Al-Raid, member of the Libyan Council of State, said that there are many privileges to import goods of Tunisian origin, such as customs exemption between the two countries, in addition to the proximity of distances, as well as the corresponding certificate of analysis in one of the two countries.

In order to boost inter-trade exchange, the Central Bank of Libya and the Central Bank of Tunisia agreed in early May to open documentary credits to Libyan businessmen in hard currency rather than letters of credit in Tunisian dinars.

The exchange will be one of a series of other partnerships. The Presidential Council decided to inject more crude oil to Tunisia for its refineries to cover its energy deficit, which has doubled seven times since 2011.

Libya is seeking additional revenues from crude production to help it cover the rising costs, especially those related to the salaries of employees, who are seen queuing in front of banks, as well as reducing the budget deficit.

Unlike Libya which is OPEC member, and is in crisis due to political divisions, the situation in Tunisia looks better as the authorities adopt economic diplomacy to attract more investment and tourists.

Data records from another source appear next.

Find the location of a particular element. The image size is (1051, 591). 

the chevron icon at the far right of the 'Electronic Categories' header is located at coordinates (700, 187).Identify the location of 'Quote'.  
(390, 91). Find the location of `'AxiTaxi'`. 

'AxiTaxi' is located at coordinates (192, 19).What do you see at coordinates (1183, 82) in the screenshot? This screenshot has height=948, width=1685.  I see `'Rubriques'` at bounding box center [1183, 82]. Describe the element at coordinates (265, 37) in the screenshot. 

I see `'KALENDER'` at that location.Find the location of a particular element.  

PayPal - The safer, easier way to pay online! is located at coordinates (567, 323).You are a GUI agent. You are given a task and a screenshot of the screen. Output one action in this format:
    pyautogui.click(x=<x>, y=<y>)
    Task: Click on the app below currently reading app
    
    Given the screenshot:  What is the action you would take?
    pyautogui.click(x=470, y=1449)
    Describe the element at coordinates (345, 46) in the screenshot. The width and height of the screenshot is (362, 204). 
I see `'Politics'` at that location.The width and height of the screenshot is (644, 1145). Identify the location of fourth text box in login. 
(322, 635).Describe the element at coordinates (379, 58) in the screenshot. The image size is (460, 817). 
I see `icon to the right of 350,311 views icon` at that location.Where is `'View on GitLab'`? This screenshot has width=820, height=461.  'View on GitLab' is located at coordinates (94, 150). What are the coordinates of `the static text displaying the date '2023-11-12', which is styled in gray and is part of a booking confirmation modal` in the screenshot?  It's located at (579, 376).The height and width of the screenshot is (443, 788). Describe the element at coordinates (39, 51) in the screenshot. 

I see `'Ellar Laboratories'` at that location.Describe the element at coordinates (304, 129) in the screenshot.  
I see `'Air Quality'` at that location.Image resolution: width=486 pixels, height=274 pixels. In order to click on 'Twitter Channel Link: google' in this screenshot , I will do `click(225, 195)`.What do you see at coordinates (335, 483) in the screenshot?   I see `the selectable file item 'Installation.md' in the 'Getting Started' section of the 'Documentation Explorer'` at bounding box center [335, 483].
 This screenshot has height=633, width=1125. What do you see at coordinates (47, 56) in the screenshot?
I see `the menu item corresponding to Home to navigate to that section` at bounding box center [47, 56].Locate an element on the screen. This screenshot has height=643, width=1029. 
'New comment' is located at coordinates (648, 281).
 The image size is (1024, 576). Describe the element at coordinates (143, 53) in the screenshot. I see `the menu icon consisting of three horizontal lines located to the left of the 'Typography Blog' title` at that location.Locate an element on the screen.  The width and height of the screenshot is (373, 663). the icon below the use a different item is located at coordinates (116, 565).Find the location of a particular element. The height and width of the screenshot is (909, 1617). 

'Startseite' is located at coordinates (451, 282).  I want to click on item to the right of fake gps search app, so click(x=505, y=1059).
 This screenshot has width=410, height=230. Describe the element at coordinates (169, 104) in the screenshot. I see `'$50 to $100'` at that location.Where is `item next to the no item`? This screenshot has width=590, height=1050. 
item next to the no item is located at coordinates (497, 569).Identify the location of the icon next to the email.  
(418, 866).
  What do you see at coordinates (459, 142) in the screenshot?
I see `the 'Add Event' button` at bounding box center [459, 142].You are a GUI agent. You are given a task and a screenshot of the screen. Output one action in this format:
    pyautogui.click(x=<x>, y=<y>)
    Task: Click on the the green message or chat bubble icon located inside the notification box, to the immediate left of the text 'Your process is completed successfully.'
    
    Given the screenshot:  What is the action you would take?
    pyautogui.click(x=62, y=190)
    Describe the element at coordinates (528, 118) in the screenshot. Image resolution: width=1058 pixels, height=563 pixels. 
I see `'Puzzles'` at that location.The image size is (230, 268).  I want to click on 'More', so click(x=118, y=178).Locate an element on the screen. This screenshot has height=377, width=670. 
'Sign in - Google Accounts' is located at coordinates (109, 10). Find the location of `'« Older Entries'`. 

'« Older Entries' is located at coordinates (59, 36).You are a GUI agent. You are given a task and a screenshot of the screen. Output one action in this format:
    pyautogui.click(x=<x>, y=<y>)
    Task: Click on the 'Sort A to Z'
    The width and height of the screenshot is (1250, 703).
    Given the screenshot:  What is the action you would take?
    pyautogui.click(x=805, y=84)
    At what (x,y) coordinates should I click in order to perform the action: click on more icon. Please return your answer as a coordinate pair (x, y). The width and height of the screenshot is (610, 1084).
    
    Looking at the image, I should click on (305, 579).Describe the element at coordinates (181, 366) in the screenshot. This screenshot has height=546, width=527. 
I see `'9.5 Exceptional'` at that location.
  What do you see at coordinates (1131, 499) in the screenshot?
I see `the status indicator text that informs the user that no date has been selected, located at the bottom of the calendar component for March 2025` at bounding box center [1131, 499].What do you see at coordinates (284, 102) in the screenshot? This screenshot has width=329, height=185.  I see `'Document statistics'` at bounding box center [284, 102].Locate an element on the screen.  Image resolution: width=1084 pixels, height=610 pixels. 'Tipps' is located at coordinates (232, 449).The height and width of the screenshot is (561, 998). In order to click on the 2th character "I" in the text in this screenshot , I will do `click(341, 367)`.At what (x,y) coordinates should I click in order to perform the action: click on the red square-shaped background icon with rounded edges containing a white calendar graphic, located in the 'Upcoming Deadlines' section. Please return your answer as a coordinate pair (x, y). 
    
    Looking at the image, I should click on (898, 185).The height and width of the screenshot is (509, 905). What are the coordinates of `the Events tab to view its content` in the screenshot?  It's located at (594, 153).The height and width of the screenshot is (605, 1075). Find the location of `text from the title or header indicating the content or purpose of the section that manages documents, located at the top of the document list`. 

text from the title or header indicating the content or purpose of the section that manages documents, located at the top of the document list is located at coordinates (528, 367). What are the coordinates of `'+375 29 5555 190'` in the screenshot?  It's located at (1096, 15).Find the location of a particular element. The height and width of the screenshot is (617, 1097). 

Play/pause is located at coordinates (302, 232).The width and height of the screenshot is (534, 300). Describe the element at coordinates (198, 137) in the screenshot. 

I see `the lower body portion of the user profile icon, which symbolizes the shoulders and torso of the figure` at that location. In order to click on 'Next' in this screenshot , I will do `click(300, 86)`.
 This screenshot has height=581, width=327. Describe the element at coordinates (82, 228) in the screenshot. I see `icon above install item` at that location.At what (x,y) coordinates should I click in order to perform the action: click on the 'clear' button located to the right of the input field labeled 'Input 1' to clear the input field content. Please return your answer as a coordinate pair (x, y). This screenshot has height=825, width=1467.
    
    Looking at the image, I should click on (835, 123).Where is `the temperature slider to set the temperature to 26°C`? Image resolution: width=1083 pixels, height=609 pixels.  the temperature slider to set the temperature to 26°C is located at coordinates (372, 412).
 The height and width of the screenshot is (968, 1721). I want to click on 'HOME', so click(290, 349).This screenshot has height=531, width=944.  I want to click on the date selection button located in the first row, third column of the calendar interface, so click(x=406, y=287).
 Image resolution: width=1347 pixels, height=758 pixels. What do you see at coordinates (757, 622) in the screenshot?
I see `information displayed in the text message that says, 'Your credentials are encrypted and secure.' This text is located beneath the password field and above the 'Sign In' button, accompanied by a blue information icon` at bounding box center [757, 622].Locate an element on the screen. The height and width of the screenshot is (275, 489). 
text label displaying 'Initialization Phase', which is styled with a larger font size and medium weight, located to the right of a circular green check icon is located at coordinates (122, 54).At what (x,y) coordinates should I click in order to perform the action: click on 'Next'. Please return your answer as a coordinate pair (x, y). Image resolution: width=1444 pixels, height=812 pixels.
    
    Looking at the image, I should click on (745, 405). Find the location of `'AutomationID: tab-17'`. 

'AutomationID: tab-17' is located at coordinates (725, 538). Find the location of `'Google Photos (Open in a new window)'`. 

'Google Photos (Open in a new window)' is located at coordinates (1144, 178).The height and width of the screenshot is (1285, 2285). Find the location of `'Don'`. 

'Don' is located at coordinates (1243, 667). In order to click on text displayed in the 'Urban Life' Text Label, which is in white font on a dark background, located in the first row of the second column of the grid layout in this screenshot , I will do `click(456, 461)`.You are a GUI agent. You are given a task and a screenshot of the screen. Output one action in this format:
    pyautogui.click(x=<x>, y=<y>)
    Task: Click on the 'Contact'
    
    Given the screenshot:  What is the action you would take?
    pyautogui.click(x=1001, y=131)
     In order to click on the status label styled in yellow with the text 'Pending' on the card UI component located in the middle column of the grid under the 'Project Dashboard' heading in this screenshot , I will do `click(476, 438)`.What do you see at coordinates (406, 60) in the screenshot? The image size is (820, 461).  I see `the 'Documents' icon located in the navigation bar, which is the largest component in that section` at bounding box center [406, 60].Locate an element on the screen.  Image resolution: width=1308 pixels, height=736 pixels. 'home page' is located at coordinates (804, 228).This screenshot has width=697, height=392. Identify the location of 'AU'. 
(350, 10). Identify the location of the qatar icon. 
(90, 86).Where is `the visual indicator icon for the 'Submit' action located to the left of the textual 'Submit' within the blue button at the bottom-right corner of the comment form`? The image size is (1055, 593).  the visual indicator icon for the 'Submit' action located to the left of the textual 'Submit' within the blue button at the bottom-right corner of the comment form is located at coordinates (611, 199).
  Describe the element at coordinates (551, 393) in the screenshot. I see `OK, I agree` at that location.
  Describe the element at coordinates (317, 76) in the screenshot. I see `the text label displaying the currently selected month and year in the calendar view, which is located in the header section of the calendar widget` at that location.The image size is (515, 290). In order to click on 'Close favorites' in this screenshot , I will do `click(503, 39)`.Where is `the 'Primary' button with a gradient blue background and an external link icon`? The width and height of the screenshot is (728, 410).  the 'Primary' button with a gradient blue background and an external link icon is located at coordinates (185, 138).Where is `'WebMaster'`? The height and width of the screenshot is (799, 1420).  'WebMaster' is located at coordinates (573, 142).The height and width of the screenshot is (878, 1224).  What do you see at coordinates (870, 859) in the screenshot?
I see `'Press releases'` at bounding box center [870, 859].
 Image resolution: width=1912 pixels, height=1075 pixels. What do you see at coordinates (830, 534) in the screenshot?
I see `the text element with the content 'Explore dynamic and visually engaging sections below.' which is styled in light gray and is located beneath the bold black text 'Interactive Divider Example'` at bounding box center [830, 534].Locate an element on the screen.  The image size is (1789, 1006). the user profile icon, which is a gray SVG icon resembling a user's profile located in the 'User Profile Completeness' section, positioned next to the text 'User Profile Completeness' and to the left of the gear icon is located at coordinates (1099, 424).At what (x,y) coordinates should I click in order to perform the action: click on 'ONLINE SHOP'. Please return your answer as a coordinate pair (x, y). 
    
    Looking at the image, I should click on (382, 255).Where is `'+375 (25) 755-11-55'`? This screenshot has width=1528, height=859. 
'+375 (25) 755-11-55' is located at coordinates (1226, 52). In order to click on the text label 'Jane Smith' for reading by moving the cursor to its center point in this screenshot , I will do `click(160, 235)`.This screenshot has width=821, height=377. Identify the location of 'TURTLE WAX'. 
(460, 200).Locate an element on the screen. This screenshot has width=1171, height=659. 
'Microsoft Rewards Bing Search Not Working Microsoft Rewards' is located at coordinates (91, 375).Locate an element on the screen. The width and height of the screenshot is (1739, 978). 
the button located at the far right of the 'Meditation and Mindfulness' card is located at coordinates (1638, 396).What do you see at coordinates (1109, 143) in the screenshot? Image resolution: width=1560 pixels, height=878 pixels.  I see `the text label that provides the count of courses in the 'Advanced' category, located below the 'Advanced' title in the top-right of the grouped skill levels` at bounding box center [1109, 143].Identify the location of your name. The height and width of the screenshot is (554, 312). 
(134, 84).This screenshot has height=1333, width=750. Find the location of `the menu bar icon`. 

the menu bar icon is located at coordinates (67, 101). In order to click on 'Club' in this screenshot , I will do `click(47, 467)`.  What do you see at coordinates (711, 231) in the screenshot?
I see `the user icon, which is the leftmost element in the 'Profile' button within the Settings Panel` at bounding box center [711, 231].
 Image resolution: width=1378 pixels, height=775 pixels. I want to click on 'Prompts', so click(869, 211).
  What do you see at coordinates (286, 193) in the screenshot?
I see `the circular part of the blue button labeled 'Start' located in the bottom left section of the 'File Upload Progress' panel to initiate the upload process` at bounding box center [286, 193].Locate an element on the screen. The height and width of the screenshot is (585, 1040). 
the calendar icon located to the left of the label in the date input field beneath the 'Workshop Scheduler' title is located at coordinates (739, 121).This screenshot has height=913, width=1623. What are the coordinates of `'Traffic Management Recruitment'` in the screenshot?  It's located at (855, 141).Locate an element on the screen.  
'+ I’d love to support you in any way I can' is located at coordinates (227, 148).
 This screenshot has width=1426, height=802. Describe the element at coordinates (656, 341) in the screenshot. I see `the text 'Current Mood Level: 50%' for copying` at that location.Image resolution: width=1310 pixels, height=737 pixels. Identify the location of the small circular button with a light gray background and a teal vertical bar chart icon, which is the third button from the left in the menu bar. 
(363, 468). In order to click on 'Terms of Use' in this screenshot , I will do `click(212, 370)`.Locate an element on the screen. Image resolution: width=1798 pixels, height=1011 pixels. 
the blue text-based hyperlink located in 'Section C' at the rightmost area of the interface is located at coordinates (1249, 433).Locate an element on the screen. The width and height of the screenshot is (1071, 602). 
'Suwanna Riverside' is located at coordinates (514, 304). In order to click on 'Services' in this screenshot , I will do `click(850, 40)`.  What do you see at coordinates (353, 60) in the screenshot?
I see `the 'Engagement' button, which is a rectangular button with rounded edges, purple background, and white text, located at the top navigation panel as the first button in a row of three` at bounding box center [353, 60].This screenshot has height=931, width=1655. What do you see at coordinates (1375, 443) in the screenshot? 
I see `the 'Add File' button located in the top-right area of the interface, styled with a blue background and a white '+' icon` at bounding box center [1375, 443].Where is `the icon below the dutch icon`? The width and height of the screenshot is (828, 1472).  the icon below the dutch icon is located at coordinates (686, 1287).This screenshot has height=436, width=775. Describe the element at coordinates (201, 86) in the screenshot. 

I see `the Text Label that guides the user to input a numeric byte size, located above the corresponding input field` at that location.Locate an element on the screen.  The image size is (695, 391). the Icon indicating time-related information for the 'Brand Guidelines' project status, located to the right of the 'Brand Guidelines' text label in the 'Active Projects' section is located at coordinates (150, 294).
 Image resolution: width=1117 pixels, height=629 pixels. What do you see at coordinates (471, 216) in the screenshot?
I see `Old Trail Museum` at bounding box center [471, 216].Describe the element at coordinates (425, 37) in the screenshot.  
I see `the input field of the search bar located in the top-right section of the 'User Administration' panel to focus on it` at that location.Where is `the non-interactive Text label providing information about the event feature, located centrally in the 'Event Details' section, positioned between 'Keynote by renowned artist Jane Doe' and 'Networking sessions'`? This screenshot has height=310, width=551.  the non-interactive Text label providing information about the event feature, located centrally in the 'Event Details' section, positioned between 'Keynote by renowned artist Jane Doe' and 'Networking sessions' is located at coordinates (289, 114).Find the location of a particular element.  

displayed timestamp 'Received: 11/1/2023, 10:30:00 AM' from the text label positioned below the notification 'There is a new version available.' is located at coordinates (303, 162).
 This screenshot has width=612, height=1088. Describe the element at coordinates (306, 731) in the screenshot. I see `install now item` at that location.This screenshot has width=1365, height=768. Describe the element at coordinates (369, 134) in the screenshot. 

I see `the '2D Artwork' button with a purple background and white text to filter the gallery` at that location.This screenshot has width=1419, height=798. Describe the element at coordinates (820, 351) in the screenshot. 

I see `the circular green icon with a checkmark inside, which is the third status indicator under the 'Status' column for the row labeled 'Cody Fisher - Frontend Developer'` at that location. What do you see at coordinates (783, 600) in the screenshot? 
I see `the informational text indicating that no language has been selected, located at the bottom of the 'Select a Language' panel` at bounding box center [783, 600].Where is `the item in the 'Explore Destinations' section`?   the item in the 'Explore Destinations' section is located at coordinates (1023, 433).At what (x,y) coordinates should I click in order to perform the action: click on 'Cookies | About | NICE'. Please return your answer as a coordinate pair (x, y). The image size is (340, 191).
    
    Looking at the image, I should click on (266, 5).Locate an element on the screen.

The two countries are betting on the recovery of the tourism sector with Tunisia announcing the resumption of Tunisian flights to the Libyan destination. The Tunisian state-owned carrier is seeking to boost its financial revenues, which have fallen in unprecedented numbers, prompting the government to restructure it.

The flights of most foreign airlines, including Tunisia, to Libya have been completely halted in the wake of security unrest that escalated in 2014 due to battles between militias in the east and west, as well as the war on extremists.

More than 1.5 million Libyans travel to Tunisia every year, according to official statistics. Tunisians arrived in Libya before stopping travel because of the tense security situation.

The Libyan presidential council gave a glimmer of hope to Tunisian private hospitals when it promised to pay its dues of 200 million dinars ($ 77.8 million).

Those hospitals, which are experiencing financial problems, are still waiting to settle their financial situation with regard to their debts to the Libyan Government of National Accord, with some debts due to 2011.

The Government of National Accord has repeatedly called for a re-examination of all files whose debts have not been repaid, but Chamber President Boubaker Zakhama has repeatedly expressed his displeasure at Tripoli’s procrastination and vetoed earlier agreements on the file.

Libya Africa Investment Portfolio announced last April plans to inject new investments into Tunisia in various fields, reflecting strong economic ties and Tunisia’s promising market for Libyan investors, according to analysts.